» **Zitierter Auszug**:
Daß man solch einen Ausnahme-Fang gerne auch noch in einigen Jahren anschauen und sich dieser Sternstunde hierüber erinnern möchte halte ich für legitim !!!



			
				Rumpelrudi schrieb:
			
		

> Eine gute Idee, ein Ganzkörperpräparat von einem Huchen anzufertigen#6
> 
> So können die Enkel anschaulich sehen, wie ein Huchen früher mal ausgesehen hat#d





GENAU...noch ein gutes Argument ! :m

Grüßle #h
Robert


----------



## chinook (21. Februar 2006)

*AW: Kommentare zu: "25 Kilo Huchen gefangen"*

Das ein Fisch, der auf der Roten Liste der gefährdeten Tierarten steht überhaupt noch geziehlt beangelt wird ist einfach unglaublich. Dass sich jemand mit dem Fang brüstet ist widerlich. Dass er das Tier dann noch tötet und präparieren lässt einfach das Letzte.

-chinook


----------



## Stokker (21. Februar 2006)

*AW: Kommentare zu: "25 Kilo Huchen gefangen"*



			
				Rumpelrudi schrieb:
			
		

> Eine gute Idee, ein Ganzkörperpräparat von einem Huchen anzufertigen#6
> 
> So können die Enkel anschaulich sehen, wie ein Huchen früher mal ausgesehen hat#d


 

Deinen 2ten smiley verstehe ich in dem Zusammenhang nicht ganz. Ist doch toll das der Fisch ganz präpariert wird...


----------



## Stokker (21. Februar 2006)

*AW: Kommentare zu: "25 Kilo Huchen gefangen"*



			
				chinook schrieb:
			
		

> Das ein Fisch, der auf der Roten Liste der gefährdeten Tierarten steht überhaupt noch geziehlt beangelt wird ist einfach unglaublich. Dass sich jemand mit dem Fang brüstet ist widerlich. Dass er das Tier dann noch tötet und präparieren lässt einfach das Letzte.
> 
> -chinook



Deine Meinung teile ich da nicht. Wenn du dort wohnen würdest und einen Huchen dran hättest, dann möchte ich dich Moralapostel mal sehn was du damit machen würdest.
Er könnte dir u.a. auch beim Hechtfischen einsteigen, was dann ???|kopfkrat


----------



## rob (21. Februar 2006)

*AW: Kommentare zu: "25 Kilo Huchen gefangen"*

der huchen wird bei uns schon lange und in vielen flüssen sehr erfolgreich besetzt und gehalten.ablaichen tun die auch prächtig.auf der roten liste steht der bei uns sicher nicht mehr.
jeder der bei uns schon auf huchen gefischt hat,weiss wie teuer so eine 3 monatslizenz ist.bis zu 4000€ werden da bezahlt.ein top revier ist ab 2000€ zu bekommen,günstige ab 350€ aufwärts.
bei fast jeder huchenlizenz,ganz egal wo in österreich,darfst du nur einen fisch im lizenzzeitraum entnehmen.mindestmass ist meisstens 1 meter.
es ist überhaupt kein problem bei der bestandsdichte einmal in drei monaten so einen fisch mitzunehmen.wenn du überhaupt  einen solchen fängst.also immer den ball flachhalten!!

» **Bereitgestellte Datensätze**:

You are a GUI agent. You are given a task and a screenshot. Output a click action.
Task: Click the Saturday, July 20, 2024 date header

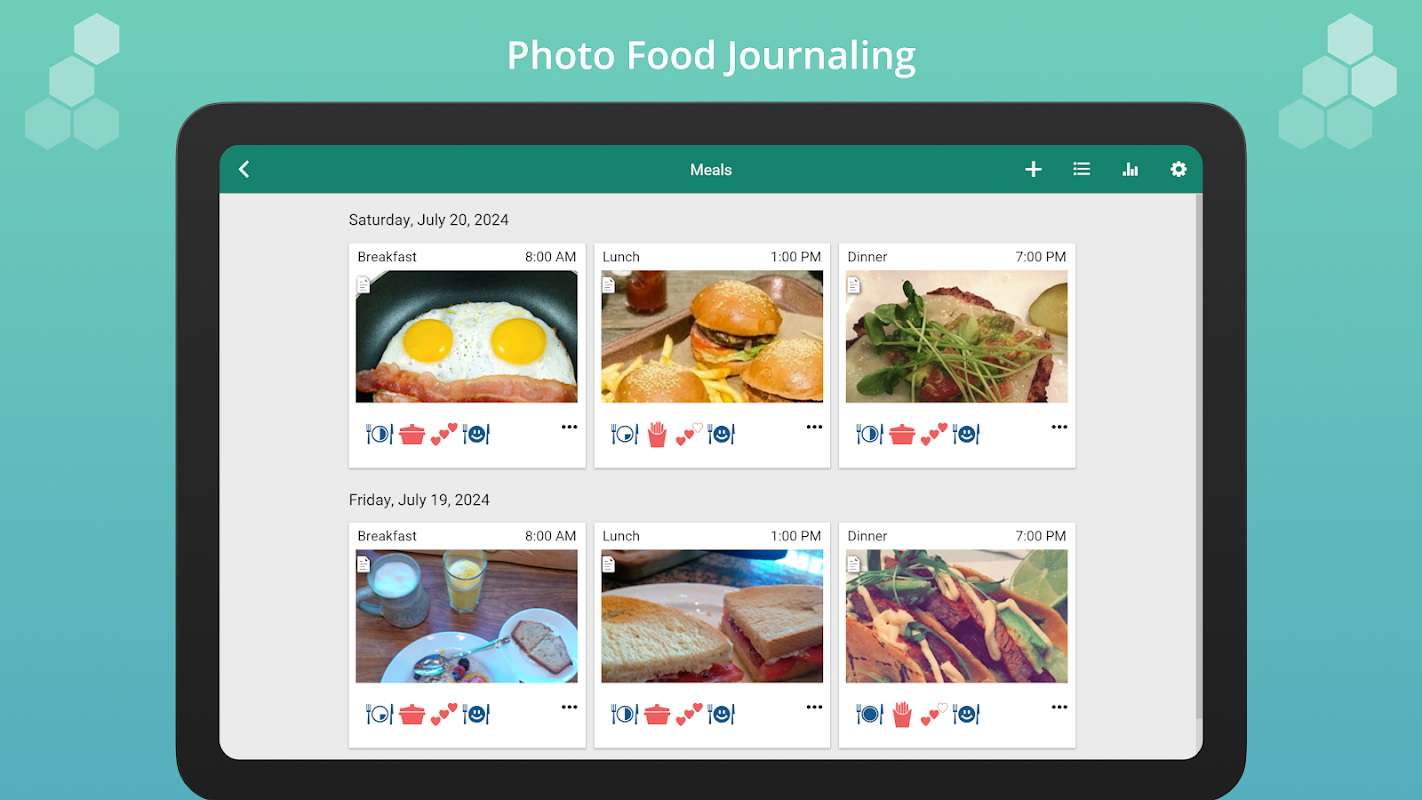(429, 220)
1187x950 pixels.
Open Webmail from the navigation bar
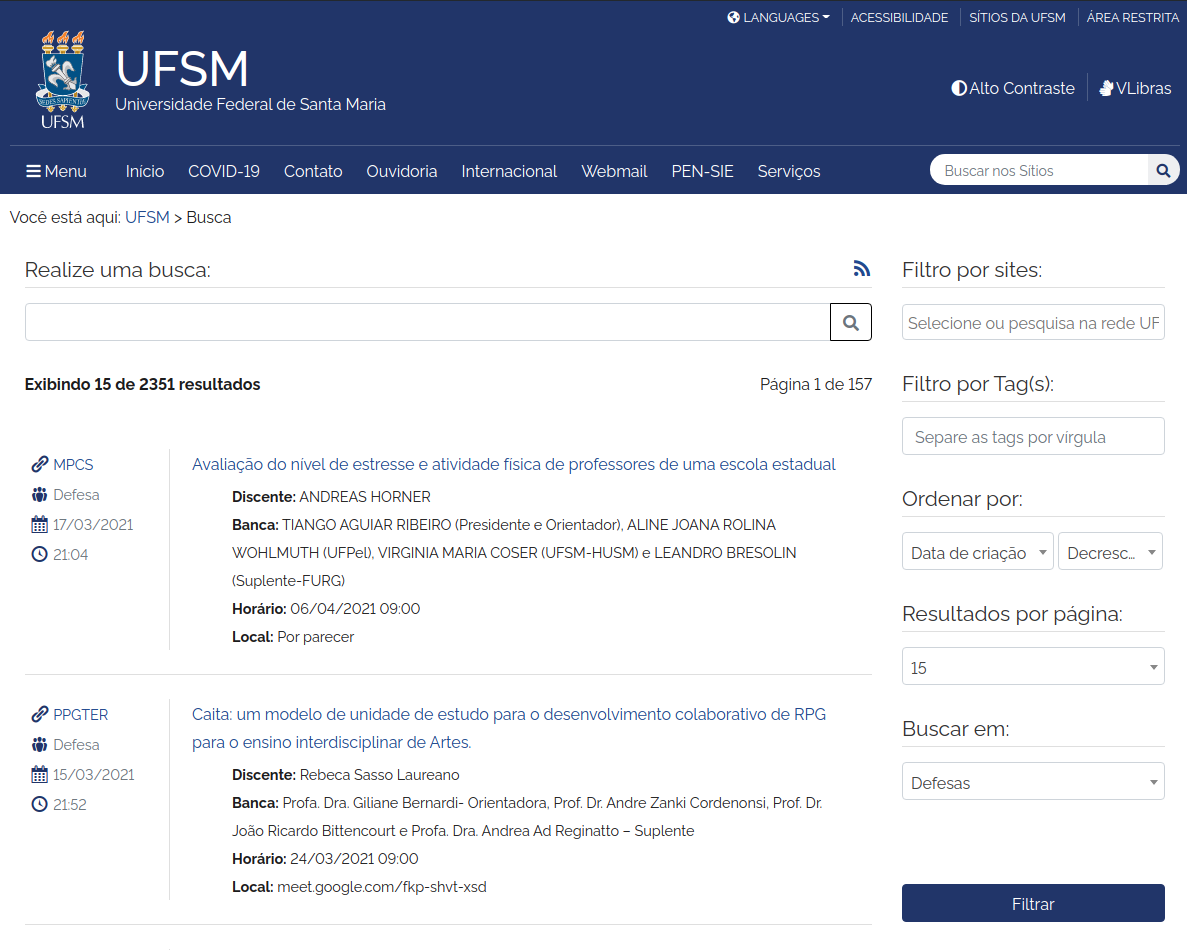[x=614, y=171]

...

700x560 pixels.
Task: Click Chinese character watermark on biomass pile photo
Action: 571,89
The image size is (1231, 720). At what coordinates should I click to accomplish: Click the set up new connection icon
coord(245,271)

» **Gestellte Aufgabe**: Überarbeite den Auszug über den Huchenfang, beginnend mit „Er könnte dir“ und weiter bis einschließlich „meisstens 1 meter.“, und ersetze darin „Hechtfischen“ durch „Zanderfischen“. Die Datensätze sind eigenständiges Material und haben mit dem Auszug nichts zu tun.

» **Verfasste Antwort**:
Er könnte dir u.a. auch beim Zanderfischen einsteigen, was dann ???|kopfkrat


----------



## rob (21. Februar 2006)

*AW: Kommentare zu: "25 Kilo Huchen gefangen"*

der huchen wird bei uns schon lange und in vielen flüssen sehr erfolgreich besetzt und gehalten.ablaichen tun die auch prächtig.auf der roten liste steht der bei uns sicher nicht mehr.
jeder der bei uns schon auf huchen gefischt hat,weiss wie teuer so eine 3 monatslizenz ist.bis zu 4000€ werden da bezahlt.ein top revier ist ab 2000€ zu bekommen,günstige ab 350€ aufwärts.
bei fast jeder huchenlizenz,ganz egal wo in österreich,darfst du nur einen fisch im lizenzzeitraum entnehmen.mindestmass ist meisstens 1 meter.